» **Task prompt**: Please continue the post on cooling a Venus rover, which comes before the data, starting right after its last line.

Sunday, May 26, 2013

Cooling a Venus Rover

An ocean flowed on Venus eons past
Before a body blow reversed her spin
And now alas, unlike her earthly twin
Her waters to the heavens have been cast.
Tectonic plates, unoiled, locking fast
And no sure passage frees the heat within
The skin and core are thermally akin
No dynamo protects from cosmic blast.
And lighter gas is swept away by rays
Ten miles deep, from pole to pole she's wrapped
In densest greenhouse gas, her body steeps.
Each blistered night, a hundred plus earth days
In Vulcan's ashy forge forever trapped
And with sulphuric acid tears she weeps.
- Diane Hine, Sister Planet (10 March 2012)

Figure 1: Artist’s impression of the Venusian surface with lightning in the background. Credit: Greg S. Prichard.

» **Data shown**:

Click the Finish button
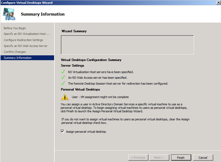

» **Response to this exercise**:
With a surface temperature of 450 °C and a surface atmospheric pressure of 92 bars (equivalent to the pressure a kilometre under the Earth’s ocean), the surface of Venus is a hostile environment. Although sending a rover to explore the surface of Venus is expected to yield results of great scientific value, the high surface temperature on Venus will wreak havoc on any electronic components. The longest-lasting lander on the surface of Venus was the Russian Venera 13 lander which touched down on 1 March 1982 and survived for 127 minutes. In addition, the thick cloud layers in Venus’ atmosphere allow only 2 percent of the sunlight to reach the planet’s surface and this severely limits the potential of solar energy to power surface operations. The light level on the Venusian surface is comparable to a rainy day on Earth.

Figure 2: Atmosphere of Venus. Credit: Pearson Education Inc.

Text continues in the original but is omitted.